The ecological unit of LZNP and the Chiawa Game Management Area support a relatively large population of mammals. The escarpment and plateau regions are largely inaccessible and have not been formally surveyed. The valley floor, although a small area is host to many of the bigger mammals, elephant, buffalo, hippo, waterbuck, kudu, zebra, and crocodiles, impala and warthog. Occasionally, roan, eland and the Samango monkey. Nocturnal animals here are hyaena, porcupine, civet, genet and honeybadger.
The birdlife along the riverbanks is exceptional. Many a fish eagle can be seen and heard for miles around. Nesting along the cliffs are white fronted and carmine bee eaters. Another unusual the red winged pratincole, the elegant crested guinea fowl, black eagle, and vast swarms of quelea. In summer the stunning narina trogon makes its home here. Other specialities are the trumpeter hornbill, Meyers parrot and Lilian’s lovebird.
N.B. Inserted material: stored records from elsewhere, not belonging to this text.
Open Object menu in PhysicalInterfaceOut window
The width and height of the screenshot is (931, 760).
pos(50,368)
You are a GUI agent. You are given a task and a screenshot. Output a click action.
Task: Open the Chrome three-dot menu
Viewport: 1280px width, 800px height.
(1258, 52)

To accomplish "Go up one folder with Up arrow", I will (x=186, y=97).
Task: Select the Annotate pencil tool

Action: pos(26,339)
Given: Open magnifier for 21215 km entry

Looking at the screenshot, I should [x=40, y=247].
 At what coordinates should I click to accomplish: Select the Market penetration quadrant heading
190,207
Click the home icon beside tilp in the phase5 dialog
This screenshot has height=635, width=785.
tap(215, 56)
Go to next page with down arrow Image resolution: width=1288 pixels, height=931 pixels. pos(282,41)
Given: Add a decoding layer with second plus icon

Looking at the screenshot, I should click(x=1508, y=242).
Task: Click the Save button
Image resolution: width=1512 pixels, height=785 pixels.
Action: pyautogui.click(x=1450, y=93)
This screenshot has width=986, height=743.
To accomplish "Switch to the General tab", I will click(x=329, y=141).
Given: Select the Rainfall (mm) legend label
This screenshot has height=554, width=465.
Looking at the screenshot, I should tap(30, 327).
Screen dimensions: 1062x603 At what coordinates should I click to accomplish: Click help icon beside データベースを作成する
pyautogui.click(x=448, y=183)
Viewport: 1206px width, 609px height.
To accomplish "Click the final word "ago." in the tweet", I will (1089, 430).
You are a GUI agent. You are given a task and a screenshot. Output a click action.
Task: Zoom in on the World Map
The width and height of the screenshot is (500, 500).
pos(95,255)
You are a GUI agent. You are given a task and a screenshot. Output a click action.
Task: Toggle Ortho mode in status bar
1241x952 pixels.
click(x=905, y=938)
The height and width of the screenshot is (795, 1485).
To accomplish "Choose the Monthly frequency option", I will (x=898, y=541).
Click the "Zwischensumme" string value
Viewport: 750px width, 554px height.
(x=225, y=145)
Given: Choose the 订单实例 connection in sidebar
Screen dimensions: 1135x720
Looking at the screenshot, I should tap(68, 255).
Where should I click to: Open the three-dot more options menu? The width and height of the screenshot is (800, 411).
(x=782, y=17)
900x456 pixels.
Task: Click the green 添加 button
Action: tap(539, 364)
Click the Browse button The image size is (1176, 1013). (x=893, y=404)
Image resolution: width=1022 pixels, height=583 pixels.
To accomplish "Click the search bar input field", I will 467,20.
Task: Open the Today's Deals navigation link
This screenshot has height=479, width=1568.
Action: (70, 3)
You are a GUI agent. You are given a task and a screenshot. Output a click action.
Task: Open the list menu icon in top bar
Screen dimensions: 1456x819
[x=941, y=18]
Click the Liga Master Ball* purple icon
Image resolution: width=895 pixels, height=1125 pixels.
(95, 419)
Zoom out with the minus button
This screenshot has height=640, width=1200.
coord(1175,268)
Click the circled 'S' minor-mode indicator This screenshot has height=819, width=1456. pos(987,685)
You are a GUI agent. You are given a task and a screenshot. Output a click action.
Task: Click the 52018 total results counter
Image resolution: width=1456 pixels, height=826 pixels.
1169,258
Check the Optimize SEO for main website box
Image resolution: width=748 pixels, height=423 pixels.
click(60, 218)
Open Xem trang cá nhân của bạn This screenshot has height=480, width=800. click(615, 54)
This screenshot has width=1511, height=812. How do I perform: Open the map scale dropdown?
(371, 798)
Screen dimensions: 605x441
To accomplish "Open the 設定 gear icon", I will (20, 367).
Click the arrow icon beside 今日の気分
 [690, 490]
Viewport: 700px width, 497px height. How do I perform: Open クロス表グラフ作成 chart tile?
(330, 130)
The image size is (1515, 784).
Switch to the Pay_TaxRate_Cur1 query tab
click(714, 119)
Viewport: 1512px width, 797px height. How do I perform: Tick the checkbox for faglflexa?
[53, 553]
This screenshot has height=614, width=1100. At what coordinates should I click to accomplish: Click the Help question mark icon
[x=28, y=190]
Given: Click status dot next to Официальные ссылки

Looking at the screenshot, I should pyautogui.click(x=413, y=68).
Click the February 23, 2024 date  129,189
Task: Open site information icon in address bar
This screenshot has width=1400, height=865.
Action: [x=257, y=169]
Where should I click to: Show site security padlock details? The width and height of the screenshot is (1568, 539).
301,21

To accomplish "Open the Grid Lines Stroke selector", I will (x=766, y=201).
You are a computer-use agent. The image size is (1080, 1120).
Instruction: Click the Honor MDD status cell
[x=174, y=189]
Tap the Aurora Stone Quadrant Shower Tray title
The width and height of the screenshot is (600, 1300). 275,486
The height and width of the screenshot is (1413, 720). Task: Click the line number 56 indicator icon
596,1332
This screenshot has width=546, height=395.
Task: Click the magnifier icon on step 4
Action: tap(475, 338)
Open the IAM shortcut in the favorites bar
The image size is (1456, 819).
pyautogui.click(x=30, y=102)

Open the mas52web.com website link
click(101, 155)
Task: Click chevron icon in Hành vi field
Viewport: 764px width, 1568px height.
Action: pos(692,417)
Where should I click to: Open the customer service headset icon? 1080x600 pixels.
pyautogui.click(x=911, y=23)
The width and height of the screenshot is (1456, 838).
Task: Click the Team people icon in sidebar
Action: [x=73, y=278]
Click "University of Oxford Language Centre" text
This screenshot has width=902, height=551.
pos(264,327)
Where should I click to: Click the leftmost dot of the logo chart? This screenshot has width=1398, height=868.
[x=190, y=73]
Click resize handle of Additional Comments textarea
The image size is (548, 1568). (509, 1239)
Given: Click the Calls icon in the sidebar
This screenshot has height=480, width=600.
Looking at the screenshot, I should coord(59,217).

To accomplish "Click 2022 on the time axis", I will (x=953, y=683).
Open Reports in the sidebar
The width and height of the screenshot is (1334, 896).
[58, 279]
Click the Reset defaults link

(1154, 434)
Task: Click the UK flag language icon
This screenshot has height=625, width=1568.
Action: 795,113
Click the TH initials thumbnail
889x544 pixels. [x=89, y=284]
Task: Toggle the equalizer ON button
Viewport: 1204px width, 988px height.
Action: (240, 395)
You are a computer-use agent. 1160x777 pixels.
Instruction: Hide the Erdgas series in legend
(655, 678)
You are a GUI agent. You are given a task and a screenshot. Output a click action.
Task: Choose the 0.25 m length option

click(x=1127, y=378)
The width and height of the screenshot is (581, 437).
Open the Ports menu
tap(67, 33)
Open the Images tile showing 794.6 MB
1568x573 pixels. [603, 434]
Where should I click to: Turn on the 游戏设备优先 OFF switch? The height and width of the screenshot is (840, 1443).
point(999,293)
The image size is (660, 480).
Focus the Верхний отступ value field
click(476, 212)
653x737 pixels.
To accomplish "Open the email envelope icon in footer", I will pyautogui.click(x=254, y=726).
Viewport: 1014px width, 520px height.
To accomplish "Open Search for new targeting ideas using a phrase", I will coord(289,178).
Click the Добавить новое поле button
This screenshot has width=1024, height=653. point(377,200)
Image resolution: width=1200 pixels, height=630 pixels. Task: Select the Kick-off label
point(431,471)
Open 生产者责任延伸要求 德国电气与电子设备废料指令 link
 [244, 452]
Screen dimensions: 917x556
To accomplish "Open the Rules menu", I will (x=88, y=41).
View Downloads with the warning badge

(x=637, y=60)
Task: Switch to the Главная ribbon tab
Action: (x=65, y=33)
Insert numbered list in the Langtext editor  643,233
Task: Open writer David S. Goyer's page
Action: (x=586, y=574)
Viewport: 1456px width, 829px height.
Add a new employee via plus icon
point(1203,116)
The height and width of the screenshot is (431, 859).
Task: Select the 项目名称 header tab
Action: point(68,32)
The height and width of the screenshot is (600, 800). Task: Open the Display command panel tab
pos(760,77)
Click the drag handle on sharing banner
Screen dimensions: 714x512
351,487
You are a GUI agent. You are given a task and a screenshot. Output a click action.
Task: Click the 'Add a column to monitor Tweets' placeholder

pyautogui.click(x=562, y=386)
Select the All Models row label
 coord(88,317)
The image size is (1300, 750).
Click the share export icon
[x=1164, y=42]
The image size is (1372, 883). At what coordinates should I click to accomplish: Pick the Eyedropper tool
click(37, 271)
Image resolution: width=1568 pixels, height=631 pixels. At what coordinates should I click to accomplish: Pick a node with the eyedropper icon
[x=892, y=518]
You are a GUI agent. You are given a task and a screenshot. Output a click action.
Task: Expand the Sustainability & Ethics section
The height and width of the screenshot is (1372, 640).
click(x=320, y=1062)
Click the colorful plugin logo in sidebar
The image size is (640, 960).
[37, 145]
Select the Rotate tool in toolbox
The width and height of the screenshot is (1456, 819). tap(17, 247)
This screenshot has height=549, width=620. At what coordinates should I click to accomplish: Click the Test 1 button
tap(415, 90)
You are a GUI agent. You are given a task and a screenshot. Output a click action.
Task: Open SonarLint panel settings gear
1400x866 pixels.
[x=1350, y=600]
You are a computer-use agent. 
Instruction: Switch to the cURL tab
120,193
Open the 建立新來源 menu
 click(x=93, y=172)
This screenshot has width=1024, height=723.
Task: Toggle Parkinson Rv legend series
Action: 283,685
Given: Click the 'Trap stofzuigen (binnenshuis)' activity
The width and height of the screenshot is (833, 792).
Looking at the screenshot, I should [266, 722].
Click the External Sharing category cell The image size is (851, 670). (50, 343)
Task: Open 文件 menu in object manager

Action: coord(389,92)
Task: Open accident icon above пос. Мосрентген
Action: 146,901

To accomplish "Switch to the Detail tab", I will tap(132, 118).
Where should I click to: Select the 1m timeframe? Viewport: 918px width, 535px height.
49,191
The vegetation in the area is predominated by Acacia albida trees, a thorn species 10 – 30m high with the classical shady umbrella canopy. It is able to tolerate sandier soils than other woodland species and serves to stabilise infertile sandbanks and reduce erosion. Winterthorn pods are also remarkably nutritious to elephants who digest it leaving about 40% intact, thereby contributing to its proliferation.
The best time is mid season from June to September, but all lodges and canoeing operators are open from April to November. Kayila lodge is open all year. Fishing is at its best in September / October.